I moved to Guerneville in September, from San Francisco. Guerneville is a tiny town on the Russian River, nestled in the redwoods, about 12 miles from the coast and two hours north of San Francisco.

It's cold here, compared to the other places in California that I've lived. (It's not cold compared to Connecticut, Rhode Island, Tahoe, or Seattle.)

I'm learning how to use a wood stove to heat my home. With starting a fire every day, sometimes multiple times a day, and then watching it thrive or subside all day, I have learned a lot about woodstoves, rather quickly. I've also been quite motivated to learn -- if I don't get a nice fire going, then either I'm cold, or I risk a creosote chimney fire.

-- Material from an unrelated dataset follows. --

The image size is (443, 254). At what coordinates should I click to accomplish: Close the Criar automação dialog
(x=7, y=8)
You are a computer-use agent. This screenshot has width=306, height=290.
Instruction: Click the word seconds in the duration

This is a great set-up for learning!

  • frequent practice
  • low risk of disaster
  • intrinsic motivation
  • inexpensive practice
  • rapid feedback
  • friendly experts and advice.

Most of the things that I learned now seem like I should have known them instinctively -- I took physics in college! -- but I didn't.

Here's what I learned:

  • wood has to be both hot and dry enough in order to burn.
  • walnut wood that’s lived its life in a tree in a watered orchard and then in a pile (not a careful stack) is not very dry.
  • Wood that is not very dry needs to be a lot hotter than dry wood in order to ignite and stay lit.
  • Kindling is not just defined by diameter; it’s also needs a lower temperature to catch flame.
  • Therefore, kindling should be either especially dry (kiln-dried) or especially oily (fatwood).
  • A match won’t light a piece of cold damp wood.
  • To get cold damp wood to become flaming, make it hotter and dryer.
  • The way to get cold damp wood to be hotter and drier, and then to catch fire, is to light a fire with kindling near it.
  • It is easier for a piece of cold damp wood to catch fire when it’s in a hot woodstove than a cold woodstove, because the heat of the woodstove raises the temperature of the wood, and dries it a bit.
  • firelighters that will ignite dry kindling may not ignite cold damp wood.
  • cold damp wood can’t really be started by a fire lighter; it doesn’t create enough heat to warm cold damp wood enough to catch fire.
  • the fire has to heat up the stove itself, before the stove will start heating the room. once the stove is hot, it will radiate heat, and it will make it easier to light the next log.